TASK MATERIAL:

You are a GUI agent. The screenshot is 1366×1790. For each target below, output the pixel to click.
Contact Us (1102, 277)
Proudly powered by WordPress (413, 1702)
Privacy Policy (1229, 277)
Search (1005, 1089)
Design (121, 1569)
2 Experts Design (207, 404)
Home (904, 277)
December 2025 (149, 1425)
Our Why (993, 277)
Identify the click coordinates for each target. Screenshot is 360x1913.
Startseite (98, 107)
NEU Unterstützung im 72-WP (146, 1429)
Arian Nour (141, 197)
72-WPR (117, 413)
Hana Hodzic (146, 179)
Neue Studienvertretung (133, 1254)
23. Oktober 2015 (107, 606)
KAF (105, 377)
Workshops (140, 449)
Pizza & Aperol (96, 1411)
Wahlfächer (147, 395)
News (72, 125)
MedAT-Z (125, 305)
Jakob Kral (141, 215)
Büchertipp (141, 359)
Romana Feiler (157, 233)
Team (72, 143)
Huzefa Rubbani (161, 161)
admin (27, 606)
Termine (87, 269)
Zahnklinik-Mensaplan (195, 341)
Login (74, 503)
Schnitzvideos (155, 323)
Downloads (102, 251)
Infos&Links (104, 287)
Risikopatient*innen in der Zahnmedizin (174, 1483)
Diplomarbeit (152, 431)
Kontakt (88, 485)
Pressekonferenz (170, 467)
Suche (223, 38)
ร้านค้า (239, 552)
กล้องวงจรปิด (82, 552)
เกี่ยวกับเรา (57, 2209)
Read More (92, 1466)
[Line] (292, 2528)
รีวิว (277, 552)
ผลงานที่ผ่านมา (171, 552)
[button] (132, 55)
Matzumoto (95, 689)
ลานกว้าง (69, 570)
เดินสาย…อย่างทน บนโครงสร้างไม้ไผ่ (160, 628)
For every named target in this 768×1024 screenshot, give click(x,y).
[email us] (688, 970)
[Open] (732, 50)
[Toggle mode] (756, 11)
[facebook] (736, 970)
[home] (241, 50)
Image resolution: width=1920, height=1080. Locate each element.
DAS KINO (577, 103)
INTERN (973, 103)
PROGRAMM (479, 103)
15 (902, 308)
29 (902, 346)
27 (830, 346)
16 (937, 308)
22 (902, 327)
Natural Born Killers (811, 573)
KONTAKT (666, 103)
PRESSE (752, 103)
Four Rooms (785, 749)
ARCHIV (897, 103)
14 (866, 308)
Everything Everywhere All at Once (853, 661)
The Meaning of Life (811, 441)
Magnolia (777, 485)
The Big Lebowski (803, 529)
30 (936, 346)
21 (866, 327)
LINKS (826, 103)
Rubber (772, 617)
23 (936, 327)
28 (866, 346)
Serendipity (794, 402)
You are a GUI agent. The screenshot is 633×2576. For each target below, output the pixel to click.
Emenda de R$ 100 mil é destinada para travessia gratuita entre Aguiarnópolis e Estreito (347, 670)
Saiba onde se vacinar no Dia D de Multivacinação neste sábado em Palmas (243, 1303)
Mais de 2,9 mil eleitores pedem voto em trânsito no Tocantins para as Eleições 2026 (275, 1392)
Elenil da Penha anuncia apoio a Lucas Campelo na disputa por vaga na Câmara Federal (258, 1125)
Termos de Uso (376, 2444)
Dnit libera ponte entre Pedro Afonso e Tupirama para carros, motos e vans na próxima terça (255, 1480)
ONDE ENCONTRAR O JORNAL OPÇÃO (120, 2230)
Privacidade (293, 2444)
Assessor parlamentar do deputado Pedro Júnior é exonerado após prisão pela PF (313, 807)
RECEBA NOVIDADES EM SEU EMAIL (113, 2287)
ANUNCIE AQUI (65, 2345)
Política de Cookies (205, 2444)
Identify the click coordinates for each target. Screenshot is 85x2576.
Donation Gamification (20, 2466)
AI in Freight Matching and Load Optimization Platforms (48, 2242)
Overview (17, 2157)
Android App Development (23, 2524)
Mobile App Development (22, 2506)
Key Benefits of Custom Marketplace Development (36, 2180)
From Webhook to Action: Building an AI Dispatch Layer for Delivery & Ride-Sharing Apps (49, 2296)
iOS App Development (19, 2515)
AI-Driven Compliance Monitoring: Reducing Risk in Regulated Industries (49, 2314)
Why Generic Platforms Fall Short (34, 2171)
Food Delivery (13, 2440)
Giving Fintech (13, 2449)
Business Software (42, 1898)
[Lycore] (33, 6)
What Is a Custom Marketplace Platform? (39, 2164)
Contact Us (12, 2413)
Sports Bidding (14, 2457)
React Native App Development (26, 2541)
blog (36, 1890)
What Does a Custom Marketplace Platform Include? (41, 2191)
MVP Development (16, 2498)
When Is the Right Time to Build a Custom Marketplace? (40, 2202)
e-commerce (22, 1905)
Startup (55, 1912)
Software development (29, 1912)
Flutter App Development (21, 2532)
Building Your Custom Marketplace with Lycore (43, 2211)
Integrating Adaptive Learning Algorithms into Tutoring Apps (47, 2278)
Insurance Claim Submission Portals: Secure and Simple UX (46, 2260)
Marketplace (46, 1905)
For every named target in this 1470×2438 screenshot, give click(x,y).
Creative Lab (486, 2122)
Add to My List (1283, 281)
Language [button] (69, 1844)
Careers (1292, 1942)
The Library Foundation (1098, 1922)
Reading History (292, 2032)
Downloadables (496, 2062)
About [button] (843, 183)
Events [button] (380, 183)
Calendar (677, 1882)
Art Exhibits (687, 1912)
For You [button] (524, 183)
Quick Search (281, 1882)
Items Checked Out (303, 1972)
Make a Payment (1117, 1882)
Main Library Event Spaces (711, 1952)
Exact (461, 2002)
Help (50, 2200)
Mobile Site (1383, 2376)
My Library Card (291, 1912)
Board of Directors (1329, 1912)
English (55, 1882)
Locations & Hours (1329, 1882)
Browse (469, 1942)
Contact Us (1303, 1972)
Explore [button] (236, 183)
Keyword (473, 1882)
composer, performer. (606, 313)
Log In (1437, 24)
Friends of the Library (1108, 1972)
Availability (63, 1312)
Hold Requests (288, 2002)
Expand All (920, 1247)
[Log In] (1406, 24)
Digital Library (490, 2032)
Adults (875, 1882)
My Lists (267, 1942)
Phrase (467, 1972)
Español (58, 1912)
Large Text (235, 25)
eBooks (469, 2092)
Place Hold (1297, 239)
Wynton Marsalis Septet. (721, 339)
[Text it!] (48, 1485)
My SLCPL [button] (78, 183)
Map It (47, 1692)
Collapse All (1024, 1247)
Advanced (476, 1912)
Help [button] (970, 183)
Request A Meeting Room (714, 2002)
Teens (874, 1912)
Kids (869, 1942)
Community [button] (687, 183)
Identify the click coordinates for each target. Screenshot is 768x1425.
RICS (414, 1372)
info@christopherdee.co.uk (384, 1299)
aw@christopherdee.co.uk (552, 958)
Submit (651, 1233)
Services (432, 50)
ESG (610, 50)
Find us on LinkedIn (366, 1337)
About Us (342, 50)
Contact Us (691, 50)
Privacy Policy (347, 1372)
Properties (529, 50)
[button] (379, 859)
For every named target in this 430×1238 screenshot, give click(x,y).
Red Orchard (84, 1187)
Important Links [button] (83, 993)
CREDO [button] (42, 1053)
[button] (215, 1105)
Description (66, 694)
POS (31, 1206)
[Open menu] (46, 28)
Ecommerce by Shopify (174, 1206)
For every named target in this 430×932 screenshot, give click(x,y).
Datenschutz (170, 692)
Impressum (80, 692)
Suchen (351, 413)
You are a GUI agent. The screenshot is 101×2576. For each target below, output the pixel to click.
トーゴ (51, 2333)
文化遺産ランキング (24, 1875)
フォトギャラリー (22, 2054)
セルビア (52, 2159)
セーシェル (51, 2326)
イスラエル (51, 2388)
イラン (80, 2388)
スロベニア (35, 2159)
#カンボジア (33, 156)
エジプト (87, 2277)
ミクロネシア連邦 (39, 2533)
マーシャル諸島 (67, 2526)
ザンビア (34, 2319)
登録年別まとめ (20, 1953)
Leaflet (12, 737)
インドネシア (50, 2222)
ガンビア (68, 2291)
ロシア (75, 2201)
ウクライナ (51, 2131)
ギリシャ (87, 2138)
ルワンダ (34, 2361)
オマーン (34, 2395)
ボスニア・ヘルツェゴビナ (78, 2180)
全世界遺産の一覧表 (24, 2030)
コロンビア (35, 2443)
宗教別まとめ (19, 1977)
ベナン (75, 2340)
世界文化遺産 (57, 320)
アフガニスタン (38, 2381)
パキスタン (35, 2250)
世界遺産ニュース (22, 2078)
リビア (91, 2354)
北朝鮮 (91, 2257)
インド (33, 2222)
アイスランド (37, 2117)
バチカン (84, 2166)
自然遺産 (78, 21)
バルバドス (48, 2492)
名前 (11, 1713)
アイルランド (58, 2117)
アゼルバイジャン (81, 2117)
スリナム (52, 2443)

ASSIGNMENT: Copy all lines from the data above that contain the word "each".

EXERCISE SOLUTION:
You are a GUI agent. The screenshot is 1366×1790. For each target below, output the pixel to click.
Identify the click coordinates for each target. Screenshot is 360x1913.
Image resolution: width=1920, height=1080. Locate each element.
You are a GUI agent. The screenshot is 633×2576. For each target below, output the pixel to click.
Identify the click coordinates for each target. Screenshot is 85x2576.
Identify the click coordinates for each target. Screenshot is 768x1425.
You are a GUI agent. The screenshot is 101×2576. For each target below, output the pixel to click.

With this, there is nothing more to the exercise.